How STIR/SHAKEN Works: Technical Deep Dive

Most articles about STIR/SHAKEN explain what it does (“verifies caller ID”) without explaining how it does it. For operators who want to understand why A-level attestation matters at the technical level, why resellers cannot replicate direct carrier attestation, and what actually happens to the SIP INVITE when a call is signed — this is that article.

SIPNEX holds its own STIR/SHAKEN Service Provider certificate (SP-KI) and signs every originating call directly. We implemented the full STIR/SHAKEN stack on our own infrastructure. What follows is the technical reality from the carrier that does the signing.

The framework: STIR and SHAKEN

STIR and SHAKEN are separate but complementary standards that together form the caller ID verification framework mandated by the FCC.

STIR — Secure Telephony Identity Revisited — is a set of IETF standards (primarily RFC 8224, RFC 8225, and RFC 8226) that define how to cryptographically sign and verify the identity of a telephone call’s originator. STIR specifies the data format (PASSporT — Personal Assertion Token), the signing mechanism (JSON Web Signature), and the verification process.

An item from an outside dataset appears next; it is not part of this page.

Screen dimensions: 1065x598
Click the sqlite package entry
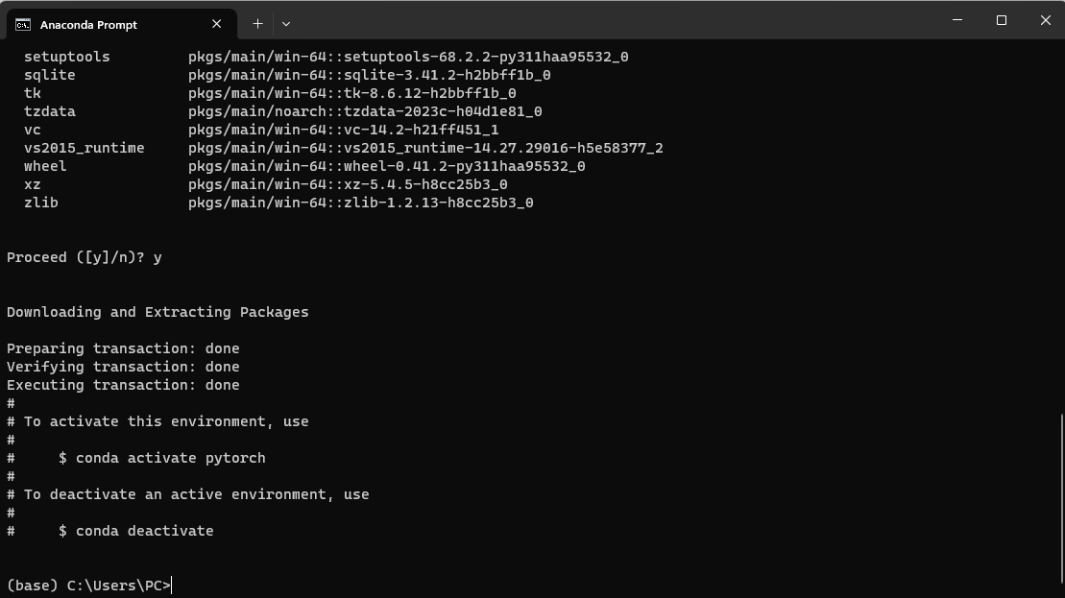coord(49,74)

SHAKEN — Signature-based Handling of Asserted information using toKENs — is the implementation framework developed by ATIS (Alliance for Telecommunications Industry Solutions) and the SIP Forum that defines how to deploy STIR on production SIP networks. SHAKEN specifies the certificate management infrastructure (STI-CA, STI-PA, STI-GA), the carrier-to-carrier trust model, and the operational procedures for signing and verifying calls.

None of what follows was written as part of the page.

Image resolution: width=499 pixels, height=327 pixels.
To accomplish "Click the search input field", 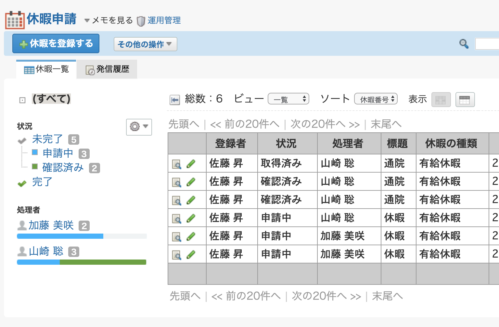I will pyautogui.click(x=487, y=44).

Together, STIR provides the cryptographic mechanism and SHAKEN provides the operational infrastructure. When people say “STIR/SHAKEN,” they mean the complete framework.

The certificate chain

STIR/SHAKEN uses a public key infrastructure (PKI) with three levels:

STI-GA (Governance Authority) — the policy body that establishes rules for the framework. In the US, this role is filled by the Secure Telephone Identity Governance Authority, operating under direction from the FCC.

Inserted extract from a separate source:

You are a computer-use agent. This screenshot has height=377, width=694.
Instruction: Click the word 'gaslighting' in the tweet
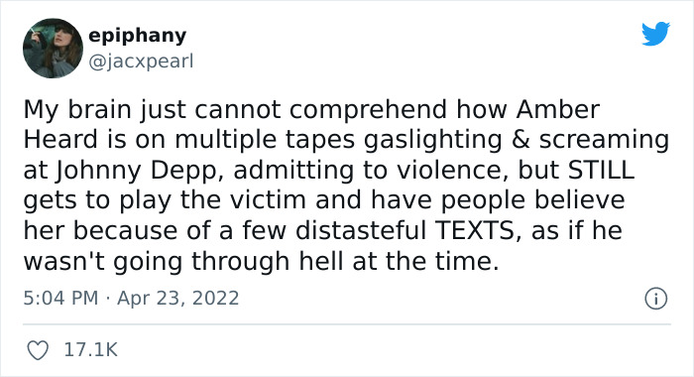click(433, 140)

STI-PA (Policy Administrator) — manages the trust framework operationally. The STI-PA maintains the list of approved Certificate Authorities, enforces governance policies, and manages the token repository. In the US, iconectiv serves as the STI-PA.

STI-CA (Certificate Authority) — issues certificates to service providers. The STI-CA verifies that the applicant is a legitimate voice service provider (holds an FCC license or has a filing in the Robocall Mitigation Database) and issues an SP-KI (Service Provider Key Identifier) certificate. This certificate contains the carrier’s public key and is signed by the STI-CA’s root certificate.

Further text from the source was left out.